TLM : Doit-on associer une stratégie d’éviction alimentaire aux traitements ?

Pr Sabine Roman : Les régimes d’éviction ont montré leur efficacité dans la prise en charge de cette affection et constituent un traitement de première ligne. Historiquement, il a été proposé d’éliminer six groupes d’aliments (lait, soja, œuf, blé, fruits à coque et poissons et fruits de mer), puis quatre, puis deux, pour finalement ne retirer que le lait. Bien qu’efficaces, les régimes d’éviction sont souvent réservés aux patients très motivés, d’autant plus qu’il est nécessaire de pratiquer des endoscopies à répétition pour observer s’il y a ou non une réponse chez le patient. Enfin, il n’y a pas de corrélation entre les résultats de tests allergologiques et la réponse au régime d’éviction. En effet, un régime d’éviction ciblé sur les allergies retrouvées à partir des tests ne fait pas mieux qu’un régime d’éviction empirique. Il n’est donc pas recommandé de réaliser de bilan allergologique sauf cas particulier.

 

TLM : Quelle place pour les biothérapies ?

Pr Sabine Roman : Différentes biothérapies ont montré un intérêt dans le traitement des œsophagites à éosinophiles. Toutefois aucune n’est encore disponible en France dans cette indication.
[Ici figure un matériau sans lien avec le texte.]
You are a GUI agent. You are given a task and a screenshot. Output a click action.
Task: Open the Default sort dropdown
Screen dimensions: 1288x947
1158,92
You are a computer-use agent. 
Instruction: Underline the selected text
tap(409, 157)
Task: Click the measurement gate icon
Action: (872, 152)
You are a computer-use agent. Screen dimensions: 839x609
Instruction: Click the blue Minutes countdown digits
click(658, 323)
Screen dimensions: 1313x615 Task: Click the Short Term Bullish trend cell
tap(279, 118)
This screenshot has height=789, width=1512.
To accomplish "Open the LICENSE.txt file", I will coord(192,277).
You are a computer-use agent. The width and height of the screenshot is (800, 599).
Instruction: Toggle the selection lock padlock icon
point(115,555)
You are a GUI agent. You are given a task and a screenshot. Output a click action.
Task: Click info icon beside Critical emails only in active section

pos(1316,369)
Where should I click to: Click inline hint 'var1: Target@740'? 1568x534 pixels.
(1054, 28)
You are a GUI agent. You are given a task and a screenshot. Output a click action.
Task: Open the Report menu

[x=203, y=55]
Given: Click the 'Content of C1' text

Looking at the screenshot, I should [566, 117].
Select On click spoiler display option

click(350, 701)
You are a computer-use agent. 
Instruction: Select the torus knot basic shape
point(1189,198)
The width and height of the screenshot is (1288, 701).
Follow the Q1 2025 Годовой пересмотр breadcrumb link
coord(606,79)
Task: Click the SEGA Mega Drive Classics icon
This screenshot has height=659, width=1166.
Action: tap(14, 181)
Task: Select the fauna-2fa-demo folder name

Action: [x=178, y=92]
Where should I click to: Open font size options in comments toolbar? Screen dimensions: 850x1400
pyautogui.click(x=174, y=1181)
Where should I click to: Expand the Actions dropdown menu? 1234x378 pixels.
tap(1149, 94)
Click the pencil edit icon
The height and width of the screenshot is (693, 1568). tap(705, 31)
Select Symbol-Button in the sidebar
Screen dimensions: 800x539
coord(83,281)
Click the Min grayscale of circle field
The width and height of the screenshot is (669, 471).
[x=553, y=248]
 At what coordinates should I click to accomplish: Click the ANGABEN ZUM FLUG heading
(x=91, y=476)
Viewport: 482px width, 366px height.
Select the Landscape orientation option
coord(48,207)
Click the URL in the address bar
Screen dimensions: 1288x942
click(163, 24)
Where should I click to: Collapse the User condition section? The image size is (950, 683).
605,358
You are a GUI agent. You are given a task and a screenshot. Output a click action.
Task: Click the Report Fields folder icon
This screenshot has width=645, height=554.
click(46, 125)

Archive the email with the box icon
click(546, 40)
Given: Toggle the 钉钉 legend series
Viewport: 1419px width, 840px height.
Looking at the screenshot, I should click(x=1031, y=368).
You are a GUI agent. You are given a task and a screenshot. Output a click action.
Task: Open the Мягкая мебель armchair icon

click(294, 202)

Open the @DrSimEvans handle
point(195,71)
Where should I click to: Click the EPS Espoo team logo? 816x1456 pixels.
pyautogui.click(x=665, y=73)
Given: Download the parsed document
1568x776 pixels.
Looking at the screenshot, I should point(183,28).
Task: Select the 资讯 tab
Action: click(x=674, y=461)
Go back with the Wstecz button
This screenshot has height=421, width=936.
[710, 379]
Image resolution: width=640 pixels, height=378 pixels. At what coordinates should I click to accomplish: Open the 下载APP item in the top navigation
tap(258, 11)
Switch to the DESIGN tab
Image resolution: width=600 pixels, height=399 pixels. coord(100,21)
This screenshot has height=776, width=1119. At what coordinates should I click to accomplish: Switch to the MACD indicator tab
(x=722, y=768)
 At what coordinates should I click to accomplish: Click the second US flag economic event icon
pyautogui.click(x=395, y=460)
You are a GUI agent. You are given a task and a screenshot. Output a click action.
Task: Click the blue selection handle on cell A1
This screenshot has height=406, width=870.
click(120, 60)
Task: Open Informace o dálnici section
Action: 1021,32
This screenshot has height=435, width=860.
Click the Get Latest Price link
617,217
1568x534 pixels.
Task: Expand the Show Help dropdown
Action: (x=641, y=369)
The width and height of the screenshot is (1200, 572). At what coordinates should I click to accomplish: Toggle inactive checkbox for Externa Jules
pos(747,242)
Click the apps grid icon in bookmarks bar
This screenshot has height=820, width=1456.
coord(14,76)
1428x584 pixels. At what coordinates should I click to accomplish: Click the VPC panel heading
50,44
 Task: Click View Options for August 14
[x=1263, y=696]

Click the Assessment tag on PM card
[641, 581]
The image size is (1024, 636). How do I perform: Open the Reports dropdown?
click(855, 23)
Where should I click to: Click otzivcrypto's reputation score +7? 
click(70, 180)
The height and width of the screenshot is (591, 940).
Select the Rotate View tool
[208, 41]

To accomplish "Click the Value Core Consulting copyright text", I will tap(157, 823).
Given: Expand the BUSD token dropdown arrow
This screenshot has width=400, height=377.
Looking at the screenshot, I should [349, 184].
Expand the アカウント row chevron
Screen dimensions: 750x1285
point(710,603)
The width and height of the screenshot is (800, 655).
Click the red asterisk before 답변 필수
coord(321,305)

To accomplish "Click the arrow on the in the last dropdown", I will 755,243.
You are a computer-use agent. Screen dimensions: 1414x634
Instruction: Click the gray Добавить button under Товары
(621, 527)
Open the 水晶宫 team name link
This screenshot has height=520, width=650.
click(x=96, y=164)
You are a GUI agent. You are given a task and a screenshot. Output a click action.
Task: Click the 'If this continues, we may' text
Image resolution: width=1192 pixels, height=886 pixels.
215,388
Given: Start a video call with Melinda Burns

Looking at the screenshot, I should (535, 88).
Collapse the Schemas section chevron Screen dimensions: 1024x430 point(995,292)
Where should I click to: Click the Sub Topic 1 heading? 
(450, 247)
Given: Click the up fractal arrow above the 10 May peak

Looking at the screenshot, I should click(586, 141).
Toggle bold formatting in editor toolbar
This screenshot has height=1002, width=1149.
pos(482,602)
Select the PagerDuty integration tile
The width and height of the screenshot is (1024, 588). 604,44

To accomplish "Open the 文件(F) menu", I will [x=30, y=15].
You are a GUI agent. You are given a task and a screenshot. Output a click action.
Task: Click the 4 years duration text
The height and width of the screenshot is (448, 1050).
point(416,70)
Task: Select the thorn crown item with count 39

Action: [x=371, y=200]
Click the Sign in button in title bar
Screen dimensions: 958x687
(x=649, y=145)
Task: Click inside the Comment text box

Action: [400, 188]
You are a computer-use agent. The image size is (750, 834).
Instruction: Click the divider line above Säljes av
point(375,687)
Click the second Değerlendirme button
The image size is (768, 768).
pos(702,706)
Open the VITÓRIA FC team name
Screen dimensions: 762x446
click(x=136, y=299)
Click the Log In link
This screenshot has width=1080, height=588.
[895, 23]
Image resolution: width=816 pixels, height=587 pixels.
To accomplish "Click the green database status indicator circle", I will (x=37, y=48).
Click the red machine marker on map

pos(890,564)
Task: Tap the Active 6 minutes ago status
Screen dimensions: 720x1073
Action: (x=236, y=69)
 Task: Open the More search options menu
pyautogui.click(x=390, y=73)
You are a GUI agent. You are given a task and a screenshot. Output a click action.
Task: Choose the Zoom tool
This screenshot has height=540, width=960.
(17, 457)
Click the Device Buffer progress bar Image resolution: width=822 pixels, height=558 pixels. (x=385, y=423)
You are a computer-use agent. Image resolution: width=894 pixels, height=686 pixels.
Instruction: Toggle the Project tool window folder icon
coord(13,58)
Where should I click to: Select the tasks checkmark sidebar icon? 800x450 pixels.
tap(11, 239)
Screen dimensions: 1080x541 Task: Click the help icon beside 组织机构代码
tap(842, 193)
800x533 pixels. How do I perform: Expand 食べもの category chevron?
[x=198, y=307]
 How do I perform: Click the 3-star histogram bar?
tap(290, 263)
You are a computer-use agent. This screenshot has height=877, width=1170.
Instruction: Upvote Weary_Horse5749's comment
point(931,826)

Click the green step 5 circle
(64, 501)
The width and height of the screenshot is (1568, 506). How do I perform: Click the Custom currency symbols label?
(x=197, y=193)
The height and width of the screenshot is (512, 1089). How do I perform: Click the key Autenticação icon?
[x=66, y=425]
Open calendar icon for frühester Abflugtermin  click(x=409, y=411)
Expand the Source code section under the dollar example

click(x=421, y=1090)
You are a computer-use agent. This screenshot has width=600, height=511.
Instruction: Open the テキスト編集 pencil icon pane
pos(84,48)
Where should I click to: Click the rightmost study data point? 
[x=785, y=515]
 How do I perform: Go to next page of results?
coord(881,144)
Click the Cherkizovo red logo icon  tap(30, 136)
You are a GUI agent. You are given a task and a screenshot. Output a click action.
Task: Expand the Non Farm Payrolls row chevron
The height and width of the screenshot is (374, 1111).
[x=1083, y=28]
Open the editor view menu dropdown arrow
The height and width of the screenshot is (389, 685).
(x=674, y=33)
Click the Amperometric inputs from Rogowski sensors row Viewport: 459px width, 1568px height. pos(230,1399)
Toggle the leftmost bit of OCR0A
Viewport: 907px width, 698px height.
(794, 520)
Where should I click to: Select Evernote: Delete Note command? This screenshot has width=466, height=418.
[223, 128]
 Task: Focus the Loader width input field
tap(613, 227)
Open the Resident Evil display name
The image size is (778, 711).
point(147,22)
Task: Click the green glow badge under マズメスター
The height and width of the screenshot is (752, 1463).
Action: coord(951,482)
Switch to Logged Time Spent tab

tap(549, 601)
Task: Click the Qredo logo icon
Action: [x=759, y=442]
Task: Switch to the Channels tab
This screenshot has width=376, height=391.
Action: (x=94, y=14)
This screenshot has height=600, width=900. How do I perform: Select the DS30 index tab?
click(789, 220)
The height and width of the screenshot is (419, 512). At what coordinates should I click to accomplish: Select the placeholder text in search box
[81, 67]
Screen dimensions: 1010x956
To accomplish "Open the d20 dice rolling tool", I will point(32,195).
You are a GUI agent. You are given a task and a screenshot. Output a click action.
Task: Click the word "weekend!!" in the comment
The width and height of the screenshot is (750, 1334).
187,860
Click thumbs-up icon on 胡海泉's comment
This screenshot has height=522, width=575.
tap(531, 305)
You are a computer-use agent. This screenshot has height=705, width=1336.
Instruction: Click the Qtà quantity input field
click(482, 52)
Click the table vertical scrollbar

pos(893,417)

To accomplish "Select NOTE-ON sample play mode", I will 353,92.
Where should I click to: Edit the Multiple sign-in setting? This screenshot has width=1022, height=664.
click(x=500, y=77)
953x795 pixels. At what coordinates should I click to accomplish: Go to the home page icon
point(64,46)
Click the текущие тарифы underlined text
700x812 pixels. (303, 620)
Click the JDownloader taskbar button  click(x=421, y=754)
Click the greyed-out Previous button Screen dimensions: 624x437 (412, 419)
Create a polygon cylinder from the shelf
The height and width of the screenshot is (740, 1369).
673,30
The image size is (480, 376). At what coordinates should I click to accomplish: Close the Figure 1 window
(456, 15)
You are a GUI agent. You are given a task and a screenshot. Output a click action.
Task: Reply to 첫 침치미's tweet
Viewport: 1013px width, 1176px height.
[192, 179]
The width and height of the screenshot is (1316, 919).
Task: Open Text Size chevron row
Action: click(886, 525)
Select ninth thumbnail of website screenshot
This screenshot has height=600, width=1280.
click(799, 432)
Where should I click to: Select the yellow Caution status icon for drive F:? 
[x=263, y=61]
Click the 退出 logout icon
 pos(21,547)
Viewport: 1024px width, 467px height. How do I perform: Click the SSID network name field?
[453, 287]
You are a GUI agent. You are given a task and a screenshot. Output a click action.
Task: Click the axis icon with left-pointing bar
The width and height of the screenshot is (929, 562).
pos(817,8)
Nous sommes en attente de la commission de transparence pour le dupilumab, qui a une AMM européenne et pourrait constituer une option efficace en cas d’échec des autres traitements cités. Mais, à mon sens, les biothérapies ne concerneront que certaines formes sévères et on ne connaît pas encore bien les conséquences de ce traitement à long terme.

 

TLM : Quel rôle pour le médecin généraliste ?

Pr Sabine Roman : Il a un rôle déterminant dans le diagnostic de cette affection et doit adresser tout patient présentant une dysphagie (hors origine connue) à un spécialiste gastroentérologue. Une fois le diagnostic posé, il peut motiver le patient sur la bonne observance de son traitement. Enfin, si la prescription initiale du traitement doit être faite par un gastroentérologue, le renouvellement peut être prescrit par un médecin généraliste.